Swiss Solidarity, an endangered mission
It’s difficult to see the link between your Billag invoice of 450 francs for the radio and TV licence fee, and a child assisted by Terre des hommes. Yet the “No Billag” initiative, to be put to the vote on 4 March, threatens the Swiss Broadcasting Corporation (SRG), the founder of Swiss Solidarity, whose donations are channelled to projects run by aid organisations. We discussed this with Tony Burgener, director of the foundation.
How does Swiss Solidarity work?
Thanks to the generosity of the Swiss public and SRG, which organises the national fundraising days, we’re able to finance the projects of 25 partners abroad and some 50 associations in Switzerland. We select reliable organisations and evaluate their projects in the field. We do this in a spirit of partnership with Swiss NGOs. It’s a unique system that exists in no other country.
You’re a key donor to Terre des hommes. Is there a project that has particularly impressed you?
When I visited your projects in Iraq this year, I discovered a new Terre des hommes – an organisation working close to the front line, equipped with the essential qualities and precautions for helping people in need. This flagship operation signals Tdh’s intention to engage more in conflict situations, and that benefits Swiss Solidarity, which relies on strong partners in the area.
The Swiss are soon to vote on "No Billag" – an initiative which would cut the funding SRG receives from radio and TV licence fees. What’s your connection with SRG?
The story began in 1946, when two radio broadcasters came up with the idea of a programme called Swiss Solidarity, a platform where listeners could launch solidarity campaigns. They started collecting during the large-scale floods that hit Germany and Italy in the 1950s; SRG joined forces with Swiss NGOs to redistribute the money. In 1983, SRG realised that it couldn’t manage all this work internally, and decided to create a foundation.
What is the relationship nowadays?
This link is still very strong, and that's why the SRG calls Swiss Solidarity its humanitarian arm! In addition to the Board of Trustees, there are the famous fundraising days that RTS in Geneva, SRF in Zurich, RSI in Lugano and RTR in Chur support by providing their infrastructure and presenters. Broadcasting takes place over 24 hours on all channels and in each of the four linguistic regions. These are highlights for our country; the humanitarian tradition is part of Switzerland's DNA.

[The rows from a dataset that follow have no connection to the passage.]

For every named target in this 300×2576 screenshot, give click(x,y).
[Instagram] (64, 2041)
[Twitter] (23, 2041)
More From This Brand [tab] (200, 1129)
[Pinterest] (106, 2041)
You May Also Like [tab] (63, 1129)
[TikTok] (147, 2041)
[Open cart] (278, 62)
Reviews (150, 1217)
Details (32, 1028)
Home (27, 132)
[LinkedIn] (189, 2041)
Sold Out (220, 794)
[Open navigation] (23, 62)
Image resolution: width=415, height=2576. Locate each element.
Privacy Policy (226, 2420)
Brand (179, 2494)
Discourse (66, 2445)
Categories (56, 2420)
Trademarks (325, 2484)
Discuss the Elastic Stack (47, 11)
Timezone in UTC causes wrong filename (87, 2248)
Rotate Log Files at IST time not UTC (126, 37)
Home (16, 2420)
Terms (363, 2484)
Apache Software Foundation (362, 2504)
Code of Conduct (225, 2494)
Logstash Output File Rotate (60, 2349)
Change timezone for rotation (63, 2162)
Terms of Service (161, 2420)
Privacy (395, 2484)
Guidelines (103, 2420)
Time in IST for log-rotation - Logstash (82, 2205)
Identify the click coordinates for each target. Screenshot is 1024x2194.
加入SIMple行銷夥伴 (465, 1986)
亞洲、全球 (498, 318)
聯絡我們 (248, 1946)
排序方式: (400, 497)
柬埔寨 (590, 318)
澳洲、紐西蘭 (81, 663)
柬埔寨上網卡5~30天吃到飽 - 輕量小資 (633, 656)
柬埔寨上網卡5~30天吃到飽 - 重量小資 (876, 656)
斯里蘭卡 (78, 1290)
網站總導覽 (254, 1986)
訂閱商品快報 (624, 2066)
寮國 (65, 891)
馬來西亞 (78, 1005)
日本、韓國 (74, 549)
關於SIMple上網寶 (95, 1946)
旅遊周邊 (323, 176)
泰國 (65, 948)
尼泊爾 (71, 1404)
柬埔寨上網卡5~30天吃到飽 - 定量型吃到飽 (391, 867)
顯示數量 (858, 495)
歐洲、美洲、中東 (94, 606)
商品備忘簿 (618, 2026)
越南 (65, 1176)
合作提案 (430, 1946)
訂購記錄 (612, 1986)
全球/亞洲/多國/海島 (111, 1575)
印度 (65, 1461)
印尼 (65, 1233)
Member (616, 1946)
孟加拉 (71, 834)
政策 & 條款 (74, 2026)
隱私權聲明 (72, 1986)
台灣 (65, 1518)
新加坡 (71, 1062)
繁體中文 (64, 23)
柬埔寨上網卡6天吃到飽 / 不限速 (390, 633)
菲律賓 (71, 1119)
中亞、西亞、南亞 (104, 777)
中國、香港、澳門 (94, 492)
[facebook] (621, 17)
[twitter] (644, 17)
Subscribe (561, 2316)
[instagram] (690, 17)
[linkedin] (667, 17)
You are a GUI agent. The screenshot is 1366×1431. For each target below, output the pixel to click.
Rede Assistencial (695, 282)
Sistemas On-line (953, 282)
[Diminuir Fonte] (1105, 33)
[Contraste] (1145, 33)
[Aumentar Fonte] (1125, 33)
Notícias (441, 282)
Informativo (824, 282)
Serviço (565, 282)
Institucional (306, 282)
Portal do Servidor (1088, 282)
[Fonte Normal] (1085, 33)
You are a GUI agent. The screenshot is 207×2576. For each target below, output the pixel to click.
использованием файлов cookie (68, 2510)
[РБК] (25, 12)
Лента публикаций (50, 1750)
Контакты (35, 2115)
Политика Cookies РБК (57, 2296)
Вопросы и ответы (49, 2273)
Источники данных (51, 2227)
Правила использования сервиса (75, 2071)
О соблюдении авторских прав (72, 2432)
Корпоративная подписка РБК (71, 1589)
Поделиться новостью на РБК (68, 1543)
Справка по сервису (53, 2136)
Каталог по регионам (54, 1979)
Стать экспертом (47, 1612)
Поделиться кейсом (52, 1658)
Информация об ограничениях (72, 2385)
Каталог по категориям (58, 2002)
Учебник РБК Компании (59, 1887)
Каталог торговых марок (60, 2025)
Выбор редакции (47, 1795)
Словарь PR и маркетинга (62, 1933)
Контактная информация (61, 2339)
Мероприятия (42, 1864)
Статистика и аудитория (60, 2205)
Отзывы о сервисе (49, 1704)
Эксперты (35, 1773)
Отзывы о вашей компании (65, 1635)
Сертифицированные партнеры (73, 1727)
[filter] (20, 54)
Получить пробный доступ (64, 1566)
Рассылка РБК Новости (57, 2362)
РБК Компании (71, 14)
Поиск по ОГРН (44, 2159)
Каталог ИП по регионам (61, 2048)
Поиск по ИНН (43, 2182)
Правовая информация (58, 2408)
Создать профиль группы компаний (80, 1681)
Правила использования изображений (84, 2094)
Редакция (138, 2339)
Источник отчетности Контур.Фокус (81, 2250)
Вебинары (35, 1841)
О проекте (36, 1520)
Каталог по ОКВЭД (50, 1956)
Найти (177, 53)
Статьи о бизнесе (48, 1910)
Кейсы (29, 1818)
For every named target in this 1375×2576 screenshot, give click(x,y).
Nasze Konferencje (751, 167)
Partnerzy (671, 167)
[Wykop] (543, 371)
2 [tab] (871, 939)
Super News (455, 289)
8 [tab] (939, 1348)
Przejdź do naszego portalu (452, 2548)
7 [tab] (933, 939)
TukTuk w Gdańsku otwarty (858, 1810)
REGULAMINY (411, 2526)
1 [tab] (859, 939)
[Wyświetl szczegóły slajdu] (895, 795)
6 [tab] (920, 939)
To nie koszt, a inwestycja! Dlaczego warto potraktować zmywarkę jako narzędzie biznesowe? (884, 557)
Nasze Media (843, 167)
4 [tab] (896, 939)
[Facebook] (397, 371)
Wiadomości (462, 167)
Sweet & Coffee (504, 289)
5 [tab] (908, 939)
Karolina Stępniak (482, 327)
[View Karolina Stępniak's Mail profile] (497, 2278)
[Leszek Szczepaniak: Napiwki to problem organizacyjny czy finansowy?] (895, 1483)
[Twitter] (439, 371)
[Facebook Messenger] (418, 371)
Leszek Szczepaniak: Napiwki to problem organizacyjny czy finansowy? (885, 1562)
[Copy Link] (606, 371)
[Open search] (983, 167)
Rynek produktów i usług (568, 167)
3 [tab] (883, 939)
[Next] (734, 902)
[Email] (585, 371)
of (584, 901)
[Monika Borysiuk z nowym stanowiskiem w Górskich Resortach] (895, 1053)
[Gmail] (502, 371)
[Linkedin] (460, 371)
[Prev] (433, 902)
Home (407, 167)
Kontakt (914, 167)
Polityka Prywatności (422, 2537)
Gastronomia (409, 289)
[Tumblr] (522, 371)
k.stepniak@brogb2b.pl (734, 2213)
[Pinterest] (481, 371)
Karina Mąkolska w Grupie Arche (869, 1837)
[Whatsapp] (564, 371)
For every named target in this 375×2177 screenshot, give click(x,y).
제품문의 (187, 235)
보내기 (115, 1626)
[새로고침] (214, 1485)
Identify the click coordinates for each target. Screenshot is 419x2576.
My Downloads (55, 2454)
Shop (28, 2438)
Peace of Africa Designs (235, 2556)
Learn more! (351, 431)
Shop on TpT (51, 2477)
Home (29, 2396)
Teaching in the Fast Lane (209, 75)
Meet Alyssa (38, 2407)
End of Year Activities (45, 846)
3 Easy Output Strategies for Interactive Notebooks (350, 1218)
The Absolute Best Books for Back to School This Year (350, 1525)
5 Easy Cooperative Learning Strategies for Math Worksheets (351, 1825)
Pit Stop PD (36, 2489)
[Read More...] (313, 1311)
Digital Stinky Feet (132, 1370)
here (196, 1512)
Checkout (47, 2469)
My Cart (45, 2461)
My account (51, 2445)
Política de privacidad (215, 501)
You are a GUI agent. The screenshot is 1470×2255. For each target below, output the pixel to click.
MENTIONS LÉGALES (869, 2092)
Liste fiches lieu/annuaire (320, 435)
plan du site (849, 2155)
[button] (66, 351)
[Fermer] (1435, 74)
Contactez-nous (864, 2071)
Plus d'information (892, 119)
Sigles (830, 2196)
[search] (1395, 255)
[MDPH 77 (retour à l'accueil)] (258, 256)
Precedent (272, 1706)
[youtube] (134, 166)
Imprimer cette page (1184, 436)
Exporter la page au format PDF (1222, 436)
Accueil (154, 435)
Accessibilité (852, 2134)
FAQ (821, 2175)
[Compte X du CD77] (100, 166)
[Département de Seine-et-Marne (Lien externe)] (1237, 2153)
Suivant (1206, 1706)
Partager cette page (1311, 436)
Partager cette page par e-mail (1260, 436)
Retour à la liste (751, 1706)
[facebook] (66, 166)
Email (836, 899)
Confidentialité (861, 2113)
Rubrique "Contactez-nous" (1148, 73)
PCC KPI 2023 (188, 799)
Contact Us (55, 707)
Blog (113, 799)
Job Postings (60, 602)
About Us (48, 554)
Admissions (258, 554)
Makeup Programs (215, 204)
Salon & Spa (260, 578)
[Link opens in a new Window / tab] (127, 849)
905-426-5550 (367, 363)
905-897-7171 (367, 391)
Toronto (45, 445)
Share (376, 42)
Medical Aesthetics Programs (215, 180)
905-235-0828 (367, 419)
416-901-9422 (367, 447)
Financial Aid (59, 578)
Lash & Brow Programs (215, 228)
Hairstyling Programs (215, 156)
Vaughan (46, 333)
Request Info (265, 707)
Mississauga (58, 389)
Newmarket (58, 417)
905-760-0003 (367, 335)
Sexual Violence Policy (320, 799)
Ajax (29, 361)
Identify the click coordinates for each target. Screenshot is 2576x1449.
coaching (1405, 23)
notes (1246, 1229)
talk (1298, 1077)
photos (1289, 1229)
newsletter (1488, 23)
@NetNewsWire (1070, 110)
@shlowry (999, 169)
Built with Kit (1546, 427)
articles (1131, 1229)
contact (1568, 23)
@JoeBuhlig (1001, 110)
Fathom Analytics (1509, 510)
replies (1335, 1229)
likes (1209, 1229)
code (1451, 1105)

What would happen to Swiss Solidarity and the humanitarian projects it supports, if the vote goes in favour of “No Billag”?
SRG is clear about this: if the “No Billag” initiative is accepted, it would need to shut down. No doubt the same goes for us, as we’d lose a crucial link in our chain of solidarity – I'm not sure we'd be around for long after that. Without a platform to appeal for donations, we couldn’t raise such large funds at very little cost for Swiss NGOs and people in need.
Billag is the agency responsible for collecting the radio and TV licence fee, a tax that residents in Switzerland pay to finance public broadcasting. The “No Billag” initiative, to be put to the vote on 4 March, considers this fee a restriction of individual freedom, and wants to abolish it. “No Billag” opponents say the tax must be maintained, as in representing the variety of opinions and range of areas of interest to the Swiss population, public broadcasting helps democracy to function properly.